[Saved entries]
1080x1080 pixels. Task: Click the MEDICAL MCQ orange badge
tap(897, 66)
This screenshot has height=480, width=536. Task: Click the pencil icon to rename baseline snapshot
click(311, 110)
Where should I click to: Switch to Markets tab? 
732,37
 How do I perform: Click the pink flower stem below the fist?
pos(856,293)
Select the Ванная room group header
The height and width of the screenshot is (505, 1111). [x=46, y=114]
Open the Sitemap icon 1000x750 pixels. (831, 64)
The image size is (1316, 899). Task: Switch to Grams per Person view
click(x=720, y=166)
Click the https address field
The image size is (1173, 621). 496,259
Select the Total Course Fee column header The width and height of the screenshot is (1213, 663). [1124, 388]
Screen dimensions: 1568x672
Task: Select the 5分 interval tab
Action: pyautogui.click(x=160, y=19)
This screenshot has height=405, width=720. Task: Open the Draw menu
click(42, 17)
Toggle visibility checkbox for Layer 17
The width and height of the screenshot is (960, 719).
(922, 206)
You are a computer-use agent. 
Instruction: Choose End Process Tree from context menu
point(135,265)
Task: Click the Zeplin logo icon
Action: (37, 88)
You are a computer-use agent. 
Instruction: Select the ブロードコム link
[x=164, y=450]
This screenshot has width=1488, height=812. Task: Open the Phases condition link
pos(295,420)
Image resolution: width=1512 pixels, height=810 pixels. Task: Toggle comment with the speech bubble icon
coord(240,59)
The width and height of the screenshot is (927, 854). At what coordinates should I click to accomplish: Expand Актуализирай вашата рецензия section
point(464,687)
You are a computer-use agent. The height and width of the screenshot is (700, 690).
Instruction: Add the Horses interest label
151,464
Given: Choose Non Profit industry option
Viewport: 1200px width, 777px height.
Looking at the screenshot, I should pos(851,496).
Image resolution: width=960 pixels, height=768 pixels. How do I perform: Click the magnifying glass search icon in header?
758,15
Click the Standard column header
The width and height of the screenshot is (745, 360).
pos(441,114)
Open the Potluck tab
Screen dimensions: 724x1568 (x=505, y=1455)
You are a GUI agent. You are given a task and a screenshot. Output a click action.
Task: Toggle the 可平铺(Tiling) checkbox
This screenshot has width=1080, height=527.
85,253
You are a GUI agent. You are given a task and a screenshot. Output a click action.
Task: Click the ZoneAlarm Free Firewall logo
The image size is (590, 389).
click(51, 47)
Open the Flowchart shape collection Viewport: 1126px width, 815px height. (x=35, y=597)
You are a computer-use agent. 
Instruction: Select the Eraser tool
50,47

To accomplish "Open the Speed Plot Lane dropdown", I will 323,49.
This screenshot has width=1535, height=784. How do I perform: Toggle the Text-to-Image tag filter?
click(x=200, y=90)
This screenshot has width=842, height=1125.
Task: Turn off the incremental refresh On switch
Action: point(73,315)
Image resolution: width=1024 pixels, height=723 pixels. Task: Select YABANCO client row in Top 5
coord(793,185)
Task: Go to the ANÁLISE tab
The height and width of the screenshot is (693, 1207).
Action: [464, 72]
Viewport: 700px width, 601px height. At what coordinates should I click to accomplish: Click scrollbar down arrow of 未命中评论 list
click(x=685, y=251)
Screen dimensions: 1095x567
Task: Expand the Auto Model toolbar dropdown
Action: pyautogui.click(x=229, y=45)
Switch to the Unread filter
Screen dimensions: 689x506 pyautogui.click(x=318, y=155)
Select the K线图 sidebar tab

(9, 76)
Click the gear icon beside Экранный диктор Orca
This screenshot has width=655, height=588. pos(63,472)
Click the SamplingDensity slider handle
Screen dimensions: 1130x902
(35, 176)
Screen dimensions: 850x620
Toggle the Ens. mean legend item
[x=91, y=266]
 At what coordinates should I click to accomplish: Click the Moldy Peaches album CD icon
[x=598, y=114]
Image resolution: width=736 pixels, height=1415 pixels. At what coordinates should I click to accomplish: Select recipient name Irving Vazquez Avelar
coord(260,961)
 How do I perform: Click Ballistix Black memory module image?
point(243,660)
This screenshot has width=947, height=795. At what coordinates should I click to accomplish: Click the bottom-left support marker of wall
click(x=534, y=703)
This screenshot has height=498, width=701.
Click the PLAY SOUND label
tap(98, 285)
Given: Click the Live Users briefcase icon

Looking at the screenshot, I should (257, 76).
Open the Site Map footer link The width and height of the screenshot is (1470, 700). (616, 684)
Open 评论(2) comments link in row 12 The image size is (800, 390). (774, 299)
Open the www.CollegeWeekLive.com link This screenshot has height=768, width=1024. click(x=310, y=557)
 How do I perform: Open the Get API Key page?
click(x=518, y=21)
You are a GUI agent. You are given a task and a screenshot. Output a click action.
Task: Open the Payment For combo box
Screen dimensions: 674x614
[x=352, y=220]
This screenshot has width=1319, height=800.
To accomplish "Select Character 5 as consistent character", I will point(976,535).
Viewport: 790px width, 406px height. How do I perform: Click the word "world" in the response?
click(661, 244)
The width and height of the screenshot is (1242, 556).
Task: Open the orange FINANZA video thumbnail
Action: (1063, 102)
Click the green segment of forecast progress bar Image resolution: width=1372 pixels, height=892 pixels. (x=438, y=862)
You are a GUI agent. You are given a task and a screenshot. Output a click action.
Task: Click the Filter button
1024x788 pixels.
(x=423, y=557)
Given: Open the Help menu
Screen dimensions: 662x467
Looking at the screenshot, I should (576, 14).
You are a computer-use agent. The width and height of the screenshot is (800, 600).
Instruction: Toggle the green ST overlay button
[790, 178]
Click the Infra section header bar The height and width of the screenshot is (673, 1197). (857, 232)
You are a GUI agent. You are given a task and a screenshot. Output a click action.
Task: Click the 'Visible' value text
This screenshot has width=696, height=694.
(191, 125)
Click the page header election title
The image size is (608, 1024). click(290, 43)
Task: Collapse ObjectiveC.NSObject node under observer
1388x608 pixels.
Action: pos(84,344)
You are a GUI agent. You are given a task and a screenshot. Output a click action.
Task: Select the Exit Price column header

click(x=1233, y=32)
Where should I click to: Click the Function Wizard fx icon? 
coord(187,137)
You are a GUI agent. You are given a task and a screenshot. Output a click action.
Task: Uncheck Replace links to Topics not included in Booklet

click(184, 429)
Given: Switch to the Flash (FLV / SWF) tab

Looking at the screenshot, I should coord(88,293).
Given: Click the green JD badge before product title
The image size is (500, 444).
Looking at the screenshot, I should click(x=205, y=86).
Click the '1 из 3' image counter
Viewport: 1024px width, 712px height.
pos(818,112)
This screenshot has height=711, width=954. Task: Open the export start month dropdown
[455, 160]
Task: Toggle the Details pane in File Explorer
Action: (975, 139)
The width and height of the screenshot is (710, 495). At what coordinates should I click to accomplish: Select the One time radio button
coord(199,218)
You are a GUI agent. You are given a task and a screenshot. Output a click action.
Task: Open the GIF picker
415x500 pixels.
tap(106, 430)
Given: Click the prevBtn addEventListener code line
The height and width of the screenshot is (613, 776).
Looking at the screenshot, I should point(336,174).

# About this exercise
An exact transcription of all the records is required.

# Response to the exercise
1080x1080 pixels. Task: Click the MEDICAL MCQ orange badge
tap(897, 66)
This screenshot has height=480, width=536. Task: Click the pencil icon to rename baseline snapshot
click(311, 110)
Where should I click to: Switch to Markets tab? 
732,37
 How do I perform: Click the pink flower stem below the fist?
pos(856,293)
Select the Ванная room group header
The height and width of the screenshot is (505, 1111). [x=46, y=114]
Open the Sitemap icon 1000x750 pixels. (831, 64)
The image size is (1316, 899). Task: Switch to Grams per Person view
click(x=720, y=166)
Click the https address field
The image size is (1173, 621). 496,259
Select the Total Course Fee column header The width and height of the screenshot is (1213, 663). [1124, 388]
Screen dimensions: 1568x672
Task: Select the 5分 interval tab
Action: pyautogui.click(x=160, y=19)
This screenshot has height=405, width=720. Task: Open the Draw menu
click(42, 17)
Toggle visibility checkbox for Layer 17
The width and height of the screenshot is (960, 719).
(922, 206)
You are a computer-use agent. 
Instruction: Choose End Process Tree from context menu
point(135,265)
Task: Click the Zeplin logo icon
Action: (37, 88)
You are a computer-use agent. 
Instruction: Select the ブロードコム link
[x=164, y=450]
This screenshot has width=1488, height=812. Task: Open the Phases condition link
pos(295,420)
Image resolution: width=1512 pixels, height=810 pixels. Task: Toggle comment with the speech bubble icon
coord(240,59)
The width and height of the screenshot is (927, 854). At what coordinates should I click to accomplish: Expand Актуализирай вашата рецензия section
point(464,687)
You are a computer-use agent. The height and width of the screenshot is (700, 690).
Instruction: Add the Horses interest label
151,464
Given: Choose Non Profit industry option
Viewport: 1200px width, 777px height.
Looking at the screenshot, I should pos(851,496).
Image resolution: width=960 pixels, height=768 pixels. How do I perform: Click the magnifying glass search icon in header?
758,15
Click the Standard column header
The width and height of the screenshot is (745, 360).
pos(441,114)
Open the Potluck tab
Screen dimensions: 724x1568 (x=505, y=1455)
You are a GUI agent. You are given a task and a screenshot. Output a click action.
Task: Toggle the 可平铺(Tiling) checkbox
This screenshot has width=1080, height=527.
85,253
You are a GUI agent. You are given a task and a screenshot. Output a click action.
Task: Click the ZoneAlarm Free Firewall logo
The image size is (590, 389).
click(51, 47)
Open the Flowchart shape collection Viewport: 1126px width, 815px height. (x=35, y=597)
You are a computer-use agent. 
Instruction: Select the Eraser tool
50,47

To accomplish "Open the Speed Plot Lane dropdown", I will 323,49.
This screenshot has width=1535, height=784. How do I perform: Toggle the Text-to-Image tag filter?
click(x=200, y=90)
This screenshot has width=842, height=1125.
Task: Turn off the incremental refresh On switch
Action: point(73,315)
Image resolution: width=1024 pixels, height=723 pixels. Task: Select YABANCO client row in Top 5
coord(793,185)
Task: Go to the ANÁLISE tab
The height and width of the screenshot is (693, 1207).
Action: [464, 72]
Viewport: 700px width, 601px height. At what coordinates should I click to accomplish: Click scrollbar down arrow of 未命中评论 list
click(x=685, y=251)
Screen dimensions: 1095x567
Task: Expand the Auto Model toolbar dropdown
Action: pyautogui.click(x=229, y=45)
Switch to the Unread filter
Screen dimensions: 689x506 pyautogui.click(x=318, y=155)
Select the K线图 sidebar tab

(9, 76)
Click the gear icon beside Экранный диктор Orca
This screenshot has width=655, height=588. pos(63,472)
Click the SamplingDensity slider handle
Screen dimensions: 1130x902
(35, 176)
Screen dimensions: 850x620
Toggle the Ens. mean legend item
[x=91, y=266]
 At what coordinates should I click to accomplish: Click the Moldy Peaches album CD icon
[x=598, y=114]
Image resolution: width=736 pixels, height=1415 pixels. At what coordinates should I click to accomplish: Select recipient name Irving Vazquez Avelar
coord(260,961)
 How do I perform: Click Ballistix Black memory module image?
point(243,660)
This screenshot has width=947, height=795. At what coordinates should I click to accomplish: Click the bottom-left support marker of wall
click(x=534, y=703)
This screenshot has height=498, width=701.
Click the PLAY SOUND label
tap(98, 285)
Given: Click the Live Users briefcase icon

Looking at the screenshot, I should (257, 76).
Open the Site Map footer link The width and height of the screenshot is (1470, 700). (616, 684)
Open 评论(2) comments link in row 12 The image size is (800, 390). (774, 299)
Open the www.CollegeWeekLive.com link This screenshot has height=768, width=1024. click(x=310, y=557)
 How do I perform: Open the Get API Key page?
click(x=518, y=21)
You are a GUI agent. You are given a task and a screenshot. Output a click action.
Task: Open the Payment For combo box
Screen dimensions: 674x614
[x=352, y=220]
This screenshot has width=1319, height=800.
To accomplish "Select Character 5 as consistent character", I will point(976,535).
Viewport: 790px width, 406px height. How do I perform: Click the word "world" in the response?
click(661, 244)
The width and height of the screenshot is (1242, 556).
Task: Open the orange FINANZA video thumbnail
Action: (1063, 102)
Click the green segment of forecast progress bar Image resolution: width=1372 pixels, height=892 pixels. (x=438, y=862)
You are a GUI agent. You are given a task and a screenshot. Output a click action.
Task: Click the Filter button
1024x788 pixels.
(x=423, y=557)
Given: Open the Help menu
Screen dimensions: 662x467
Looking at the screenshot, I should (576, 14).
You are a computer-use agent. The width and height of the screenshot is (800, 600).
Instruction: Toggle the green ST overlay button
[790, 178]
Click the Infra section header bar The height and width of the screenshot is (673, 1197). (857, 232)
You are a GUI agent. You are given a task and a screenshot. Output a click action.
Task: Click the 'Visible' value text
This screenshot has width=696, height=694.
(191, 125)
Click the page header election title
The image size is (608, 1024). click(290, 43)
Task: Collapse ObjectiveC.NSObject node under observer
1388x608 pixels.
Action: pos(84,344)
You are a GUI agent. You are given a task and a screenshot. Output a click action.
Task: Select the Exit Price column header

click(x=1233, y=32)
Where should I click to: Click the Function Wizard fx icon? 
coord(187,137)
You are a GUI agent. You are given a task and a screenshot. Output a click action.
Task: Uncheck Replace links to Topics not included in Booklet

click(184, 429)
Given: Switch to the Flash (FLV / SWF) tab

Looking at the screenshot, I should coord(88,293).
Given: Click the green JD badge before product title
The image size is (500, 444).
Looking at the screenshot, I should click(x=205, y=86).
Click the '1 из 3' image counter
Viewport: 1024px width, 712px height.
pos(818,112)
This screenshot has height=711, width=954. Task: Open the export start month dropdown
[455, 160]
Task: Toggle the Details pane in File Explorer
Action: (975, 139)
The width and height of the screenshot is (710, 495). At what coordinates should I click to accomplish: Select the One time radio button
coord(199,218)
You are a GUI agent. You are given a task and a screenshot. Output a click action.
Task: Open the GIF picker
415x500 pixels.
tap(106, 430)
Given: Click the prevBtn addEventListener code line
The height and width of the screenshot is (613, 776).
Looking at the screenshot, I should point(336,174).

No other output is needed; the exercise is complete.